Dominican diaspora in New York mourn victims of the nightclub rooftop collapse
NEW YORK (AP) — Dominicans in New York City are mourning the deaths of over 200 people in Tuesday’s roof collapse at a Santo Domingo nightclub.
The city is home to the largest Dominican diaspora community, with over 700,000 residents claiming roots in the island nation as of 2020.
On Thursday, Teresa Tapia was among those visiting a growing memorial set up in the center of the Washington Heights neighborhood, featuring a dozen veladoras — prayer candles placed in glass.
“Dominicans are really grieving, I tell you,” said Tapia, 47, who has lived in the U.S. for eight years. “I’m so sad. I had to go out and walk. I had to get out.”
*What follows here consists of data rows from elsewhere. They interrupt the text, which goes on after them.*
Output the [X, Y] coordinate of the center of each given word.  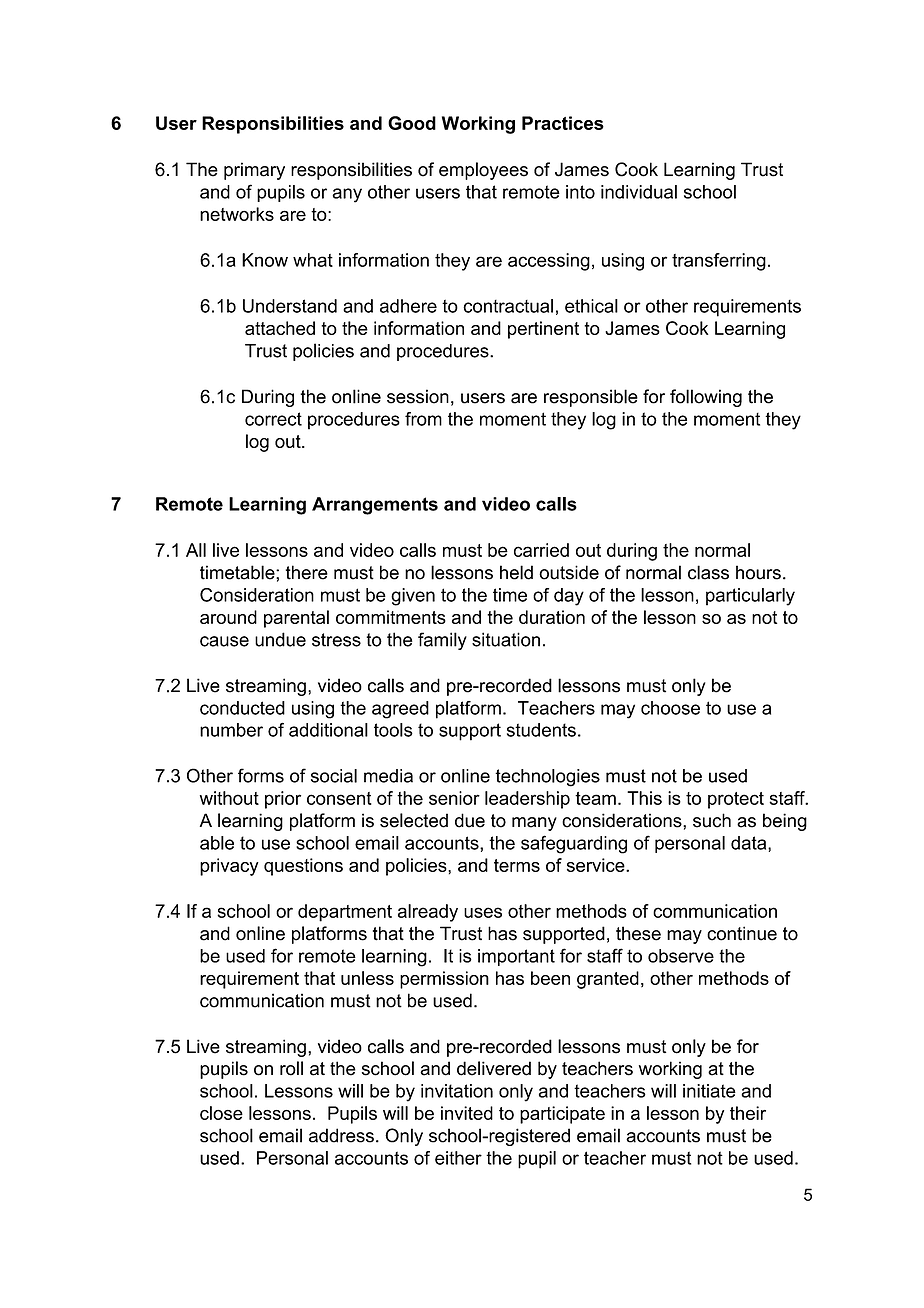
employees [483, 171]
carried [541, 550]
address [341, 1135]
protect [736, 800]
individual [639, 192]
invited [467, 1113]
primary [254, 171]
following [706, 398]
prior [283, 800]
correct [273, 419]
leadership [527, 800]
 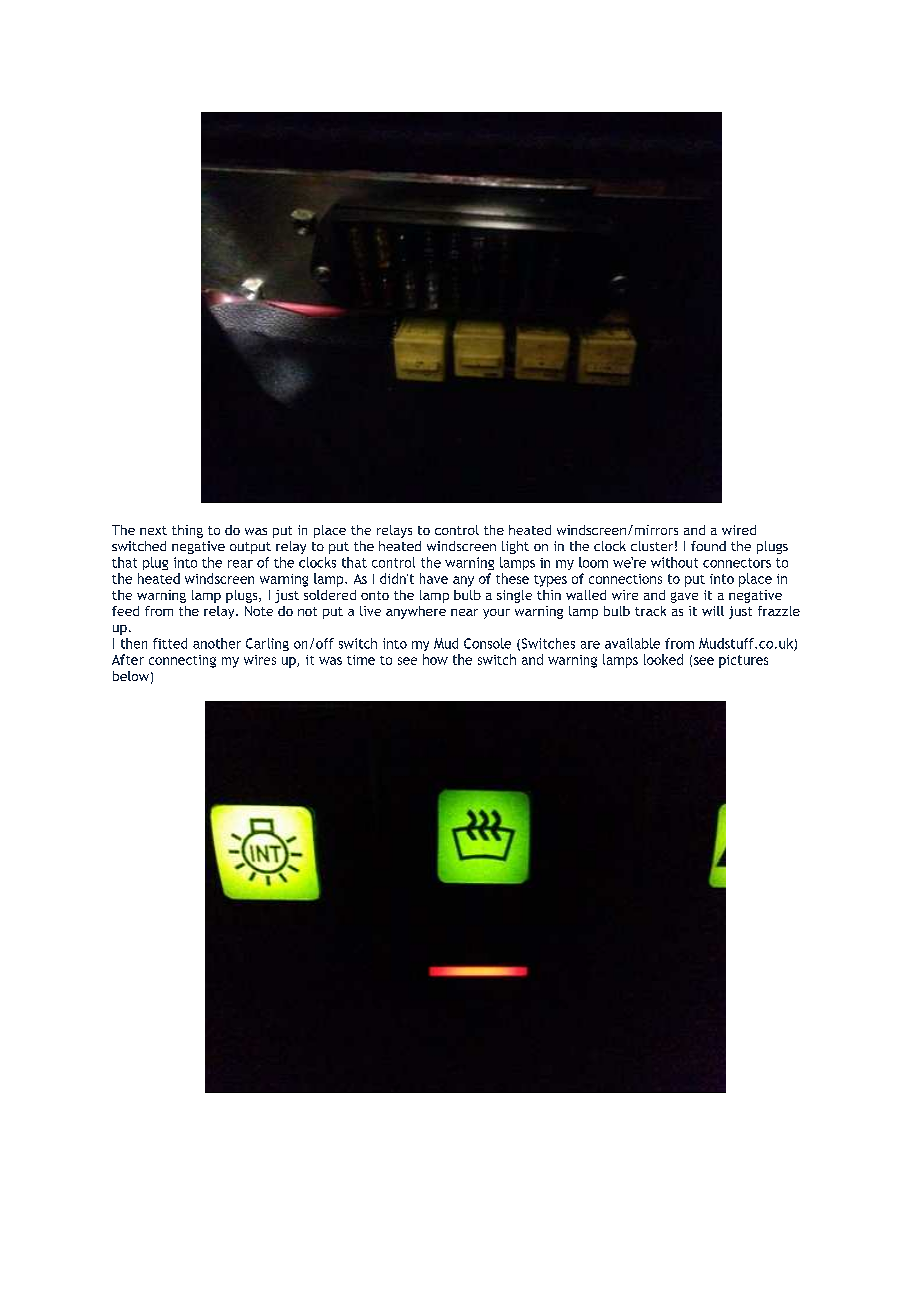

Among the 221 confirmed dead in the tragedy at the Jet Set club were prominent baseball players Octavio Dotel and Tony Enrique Blanco Cabrera, as well as merengue singer Ruddy Pérez.
Tapia had seen Pérez perform in his final New York concert on April 4, where she said he encouraged people to join him at Jet Set, at the next show. After shedding a few tears, she turned to a poster of the singer.
“Thank you Ruddy,” she said in Spanish, “For all the joy you gave to your country.”
Others at the memorial in the heavily Dominican neighborhood met up and greeted each other, conferring briefly over the latest headline or image from the disaster in their phones.
Above the memorial, scrawled in black pen, was a message of unity that brushed off regional and political divisions.
“Today we are not from Licey or Las Aguilas, from the PRM or the PLD,” it read in Spanish, using acronyms for political parties in the Dominican Republic. “Today we are simply a people united by grief.”
On Wednesday, mourners clutching Dominican flags filled the pews at St. Elizabeth Church for a mass in memory of the victims. Among those speaking from the pulpit was Ydanis Rodriguez, the city’s transportation commissioner who was born in Dominican Republic. He pushed back at a narrative heard online and in the streets of Washington Heights that less sympathy was due to the victims because it was an expensive nightclub.
“The people who say ‘it was millionaires there.’ No. It was Dominicans there. It was workers at Jet Set,” other workers and students, said Rodriguez in Spanish.